Well, according to Gov. Perry, it’s pretty much about the same thing. Here’s what he said when he launched the idea:
Right now, America is in crisis: we have been besieged by financial debt, terrorism, and a multitude of natural disasters. As a nation, we must come together and call upon Jesus to guide us through unprecedented struggles, and thank Him for the blessings of freedom we so richly enjoy.His supporters echoed this idea of the religious rally as problem-solving
In a video created for the event, a diverse group of residents recite a litany of ailments afflicting the country, including unemployment, injustice, abuse, terrorism, depression and personal fears, such as addiction, preventing parents from fighting and a young girl asking for her daddy to love her. In response, they say they will lift up our cry to Jesus, through worship. (Quoted in Texas Independent, June 6)Durkheim had a different take on the purpose of a rally. Rallies, whether religious gatherings or pep rallies, are rituals, and regardless of the ostensible objectives, the real goal of a ritual is group solidarity. As Robin Hanson might put it, rain dances are not about rain.

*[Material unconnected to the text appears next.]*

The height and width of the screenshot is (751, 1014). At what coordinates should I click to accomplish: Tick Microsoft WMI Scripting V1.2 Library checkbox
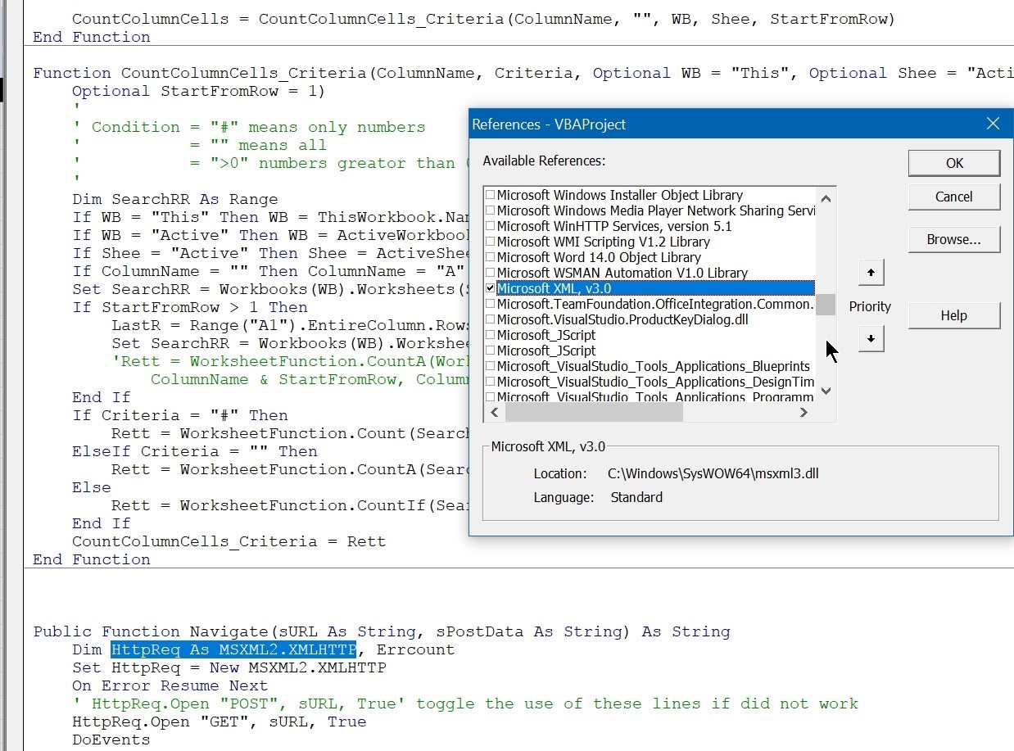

Even the rallyists know this. They judge the pep rally on how much school spirit it generates. If we’re all together in fervent unison, cheering for our side and generating power-plant levels of energy, it’s a great pep rally. If the team goes out the next day and loses 56-3, we don’t judge the pep rally a failure and demand that the cheerleaders be fired. Similarly, if a few months or a year or two, we still have high levels of unemployment, injustice, and abuse; if terrorism is still a potent threat; and if the soil of Texas is still parched and cracked from drought; nobody in Perryland will look back and say, “Gee, maybe that rally thing was a waste of time.”
In fact, back in April, Gov. Perry (or is it Rev. Perry), proclaimed “the three-day period from Friday, April 22, 2011, to Sunday, April 24, 2011, as Days of Prayer for Rain in the State of Texas.” It would be irrelevant to point out that last month was the second driest July in the recorded history of the Lone Star State.
Irrelevant because, as Durkheim says, the true object of a rally or any ritual is not the economy or climate or terrorism. It’s the group itself. That’s why the generally accepted measure of a rally’s success is how many people show up. Beyond the body count, we also look to estimates of more subjective qualities – unity and emotional arousal; these, too, are properties of the group, not the outside world.
So a good ritual heightens group solidarity. The downside of that effect is that although the ritual increases solidarity within the group, it can be divisive for the society as a whole. Rituals firm up group boundaries. They emphasize the borderline between the group members and everyone else. The Perry rally was a Christian event. To attend was to acknowledge Jesus. It highlighted the line between Christians and non-Christians. Some people criticized Perry for this sectarianism. They argued that the governor was supposed to represent all the people, not just one religion. As if to confirm this criticism, Perry told the assembled, “ Indeed the only thing that you love more [than the US] is the living Christ.”
To appreciate how extraordinary and potentially divisive this statement is imagine an American Muslim leader telling a rally of co-religionists, “We love Islam even more than we love America.” The people at Fox News would go apoplectic, and thousands of their good Christian viewers would be sending e-mails calling for the execution of these traitors.
The counter-argument is that Perry was acting as a private citizen, not as governor. Maybe so, but that argument might have been more convincing if Perry had taken Durkheim to heart – that is, if he had not promoted his rally as a solution to external economic and political problems. Or maybe not. A ritual is inherently divisive, though that divisiveness often remains invisible to the participants. Outsiders however, those who are not in the group, can clearly see the line in the sand drawn by the ritual. Perhaps the governor of Texas should be a uniter, not a divider.